*What is required:* If a line contains the word "Open", include it in the count; state how many such lines the listing has and nothing else.

*Record excerpts:*
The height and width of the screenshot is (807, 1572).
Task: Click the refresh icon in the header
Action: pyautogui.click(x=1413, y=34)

...

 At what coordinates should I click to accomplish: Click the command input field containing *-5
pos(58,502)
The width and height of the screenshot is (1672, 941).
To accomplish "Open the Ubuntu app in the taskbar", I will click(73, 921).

* * *

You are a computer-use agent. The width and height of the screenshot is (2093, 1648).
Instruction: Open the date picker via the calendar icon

*Result below:* 2